Political

Posts of the week: reforming the banks and learning from Reagan’s speeches

Welcome to my weekly round-up of two blogging highlights from the past week: the post that I found most interesting or enjoyable to write and the post from someone else that I found most interesting or entertaining.

A post from me…

The email the party could have sent to members and supporters

This week I returned to my theme of how party members and supporters should be seen as a campaigning resource that can help ministers achieve their aims in government, rather than as passive spectators awaiting the next piece of news about what has been agreed in talks with the Conservatives. I gave as an example an email that Vince Cable might have sent out this week, calling people to help achieve liberal aims rather than simply telling us the latest news:

Sorting out our banking system doesn’t have to be about what the bankers do, what the regulators do or what I can persuade George Osborne to agree.
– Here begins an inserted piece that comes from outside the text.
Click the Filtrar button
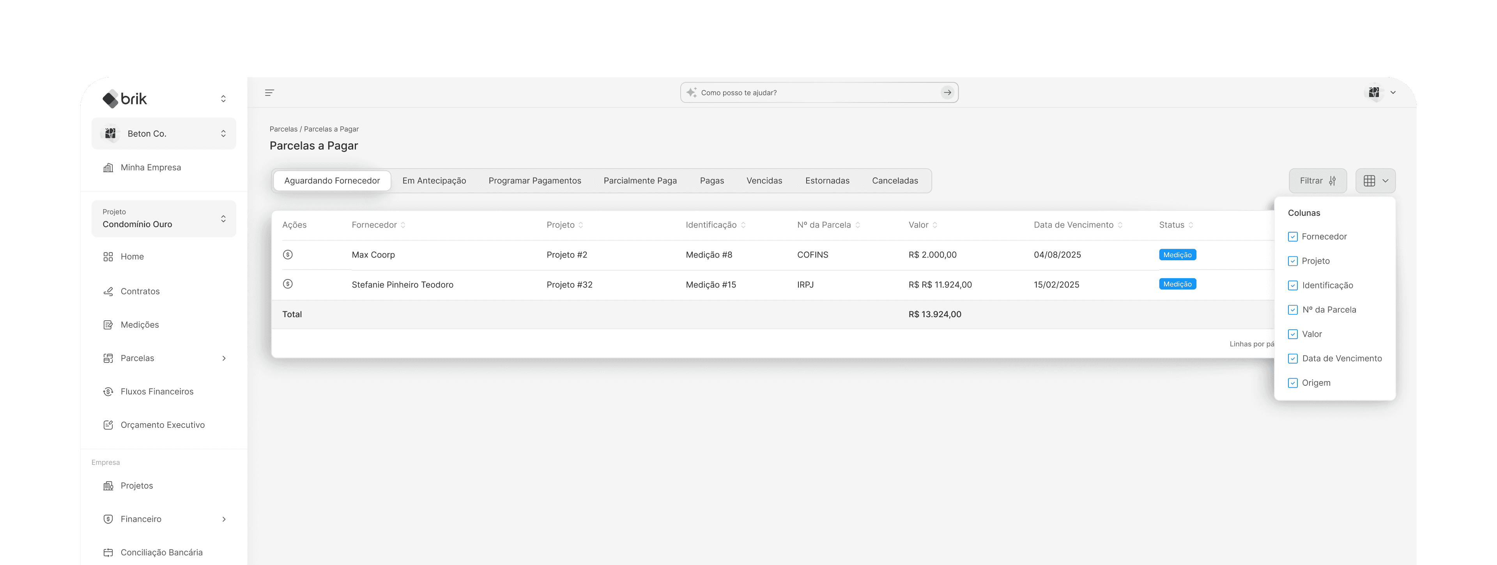 coord(1317,181)
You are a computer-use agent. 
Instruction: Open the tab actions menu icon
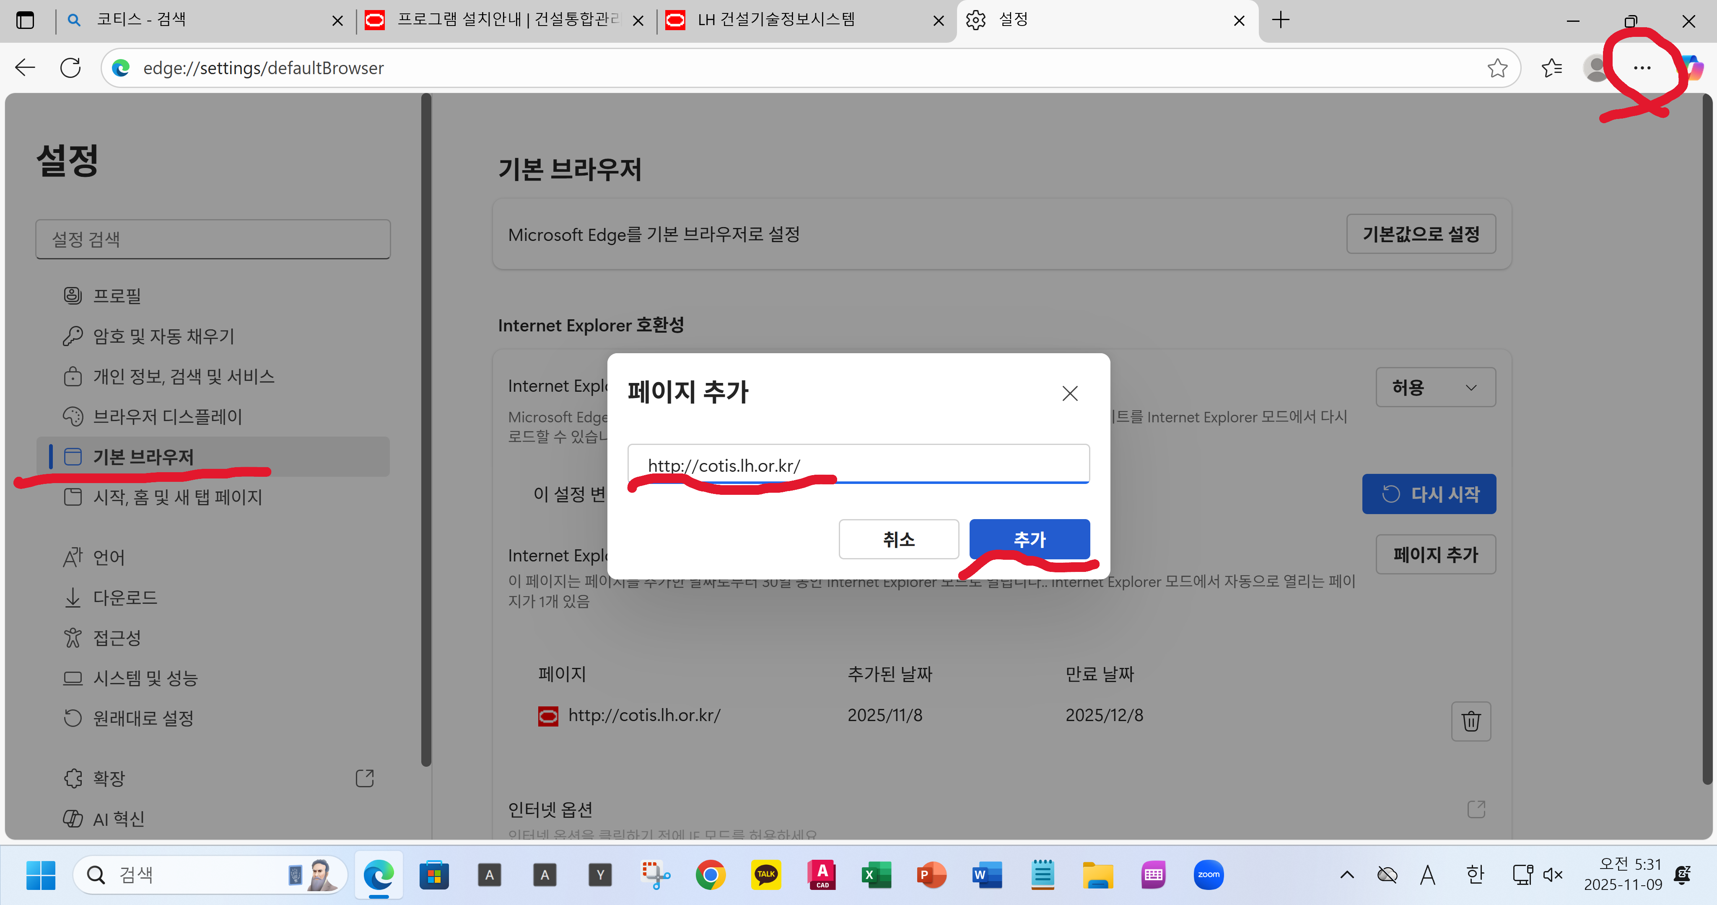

It can be about what you do. Right now.

And what is it that people can do? Read my full post to find out.

… and a post from someone else

Learning from Ronald Reagan, master storyteller

Neil Stockley looks at what made Ronald Reagan such an effective political speechmaker:

Reagan was a master storyteller, He understood, instinctively, what political narratives are about and how they work. He saw that his compatriots feared national decline, in the wake of Watergate, Vietnam, the Iran hostage crisis, the oil shocks and stagflation of the 1970s. Reagan offered them a happy ending.